La confusion entre « reconnue utilité publique » et « d’intérêt général » demeure souvent pour le grand public. A vrai dire, même certaines associations revendiquent être « reconnues d’intérêt général ». Cette formule n’a pas de sens quand bien même elles seraient en possession d’un rescrit fiscal mécénat. Quoi qu’il en soit, le statut d’utilité publique est généralement perçu comme un label.
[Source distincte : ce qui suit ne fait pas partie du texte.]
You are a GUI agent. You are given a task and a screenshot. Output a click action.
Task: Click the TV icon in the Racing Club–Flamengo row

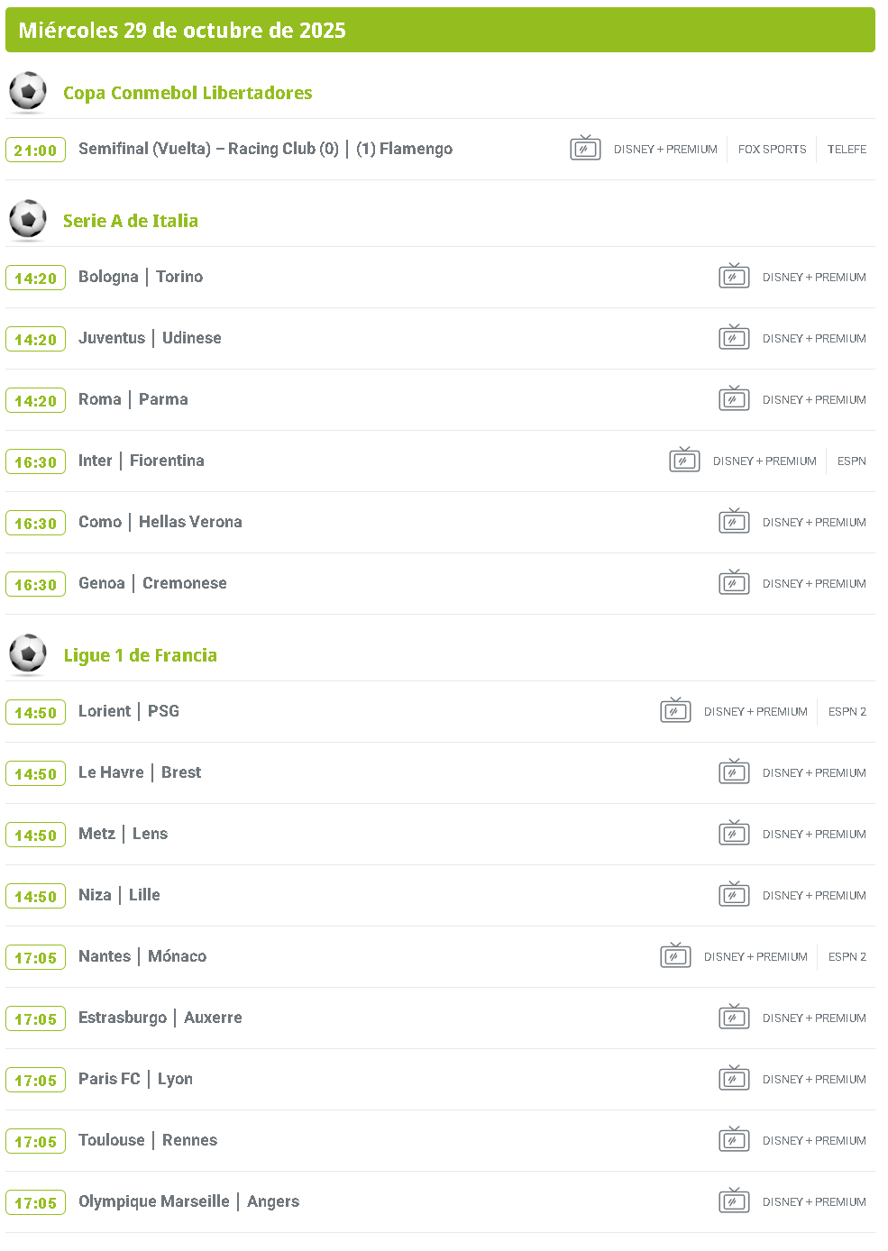pyautogui.click(x=585, y=148)

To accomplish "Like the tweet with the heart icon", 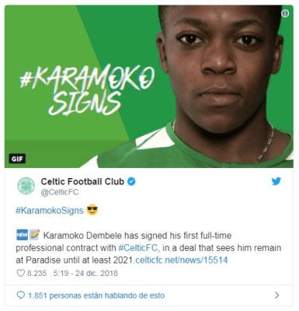I will pos(20,273).
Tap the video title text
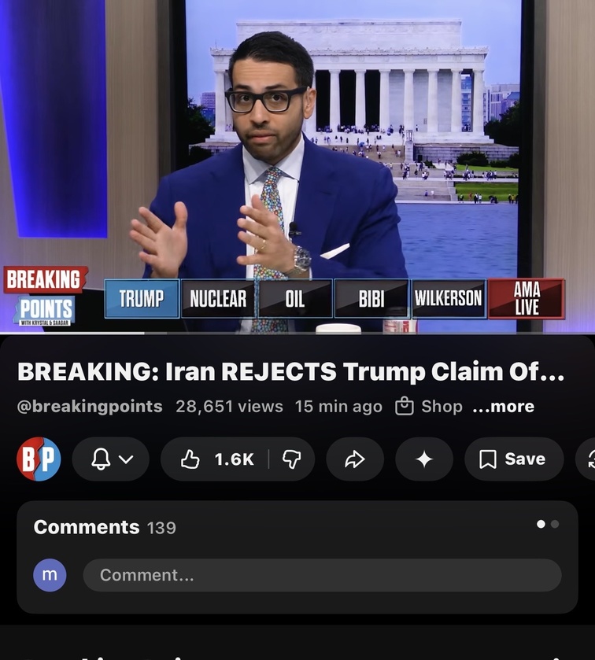 point(290,371)
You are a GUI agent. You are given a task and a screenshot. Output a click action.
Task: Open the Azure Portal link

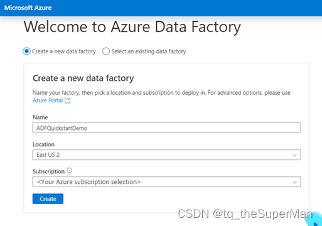tap(48, 100)
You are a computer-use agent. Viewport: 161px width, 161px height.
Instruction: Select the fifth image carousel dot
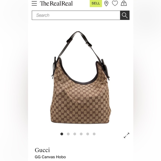pos(88,134)
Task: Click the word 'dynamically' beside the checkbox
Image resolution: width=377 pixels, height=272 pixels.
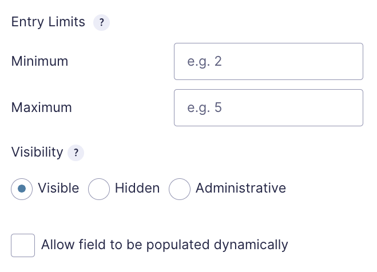Action: point(251,245)
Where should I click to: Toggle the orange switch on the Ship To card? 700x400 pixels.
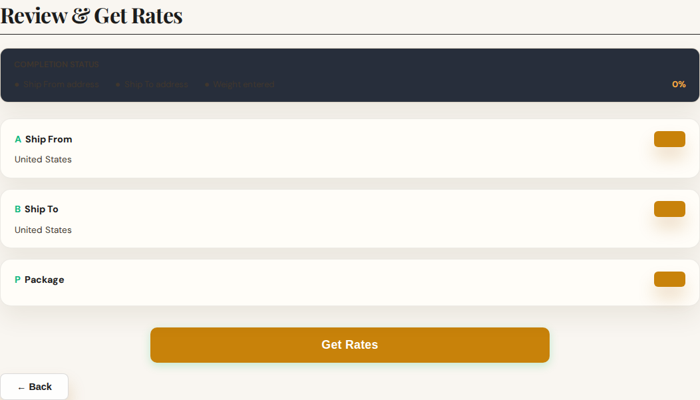(x=669, y=209)
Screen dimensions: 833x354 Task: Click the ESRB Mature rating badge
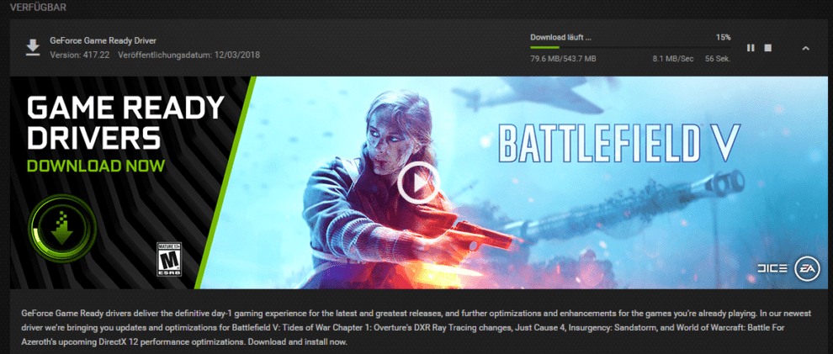169,260
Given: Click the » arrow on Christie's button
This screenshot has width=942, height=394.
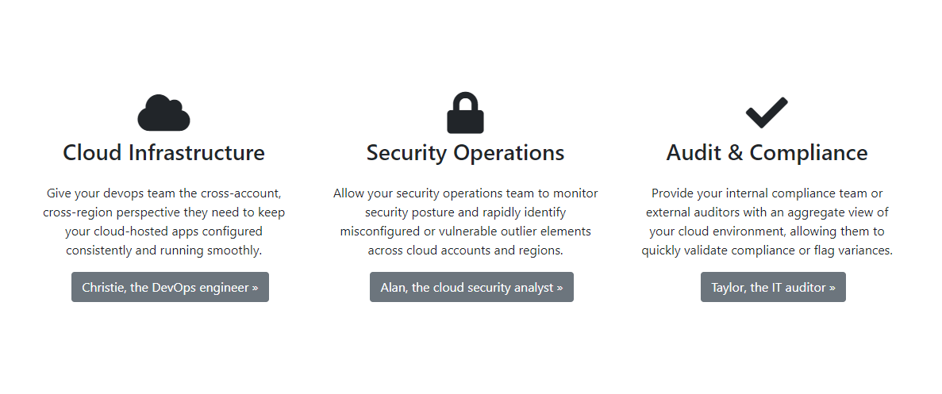Looking at the screenshot, I should (256, 288).
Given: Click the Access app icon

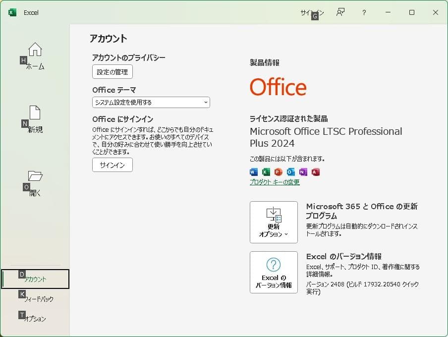Looking at the screenshot, I should [x=315, y=172].
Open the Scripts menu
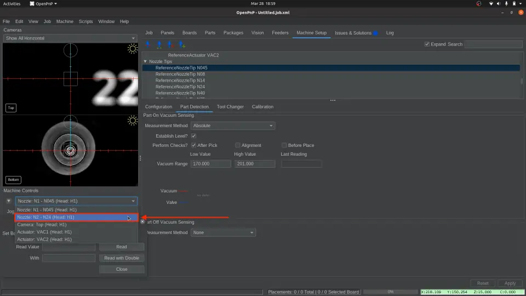 [85, 21]
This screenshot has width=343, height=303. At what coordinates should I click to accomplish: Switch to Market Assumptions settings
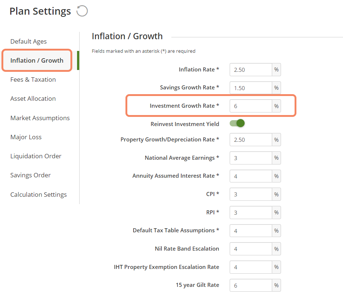coord(40,118)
Le caractère officiel de la « reconnaissance d’utilité publique » confère en effet à l’association concernée une légitimité particulière. Cette légitimité n’est que rarement usurpée, tant les conditions à remplir pour obtenir la reconnaissance d’utilité publique sont complexes à réunir. En tout particulier, avoir une part majoritaire de fonds privés dans le budget d’une association est un critère difficile à atteindre.
Si seules les associations « riches » de fonds privés peuvent accéder à la reconnaissance d’utilité publique, elles gardent ce faisant un avantage comparatif par rapport aux autres. Le label est en effet gage de qualité de gestion et une marque de confiance pour la grand public. Les donateurs sont donc plus enclins à faire des dons, et des dons importants, aux associations reconnues d’utilité publique.
L’obtention de la reconnaissance d’utilité publique par l’État implique des contreparties. Comme le dit le proverbe, « la confiance n’exclut pas le contrôle ». Ainsi le statut d’utilité publique engendre des obligations à l’égard de la puissance publique.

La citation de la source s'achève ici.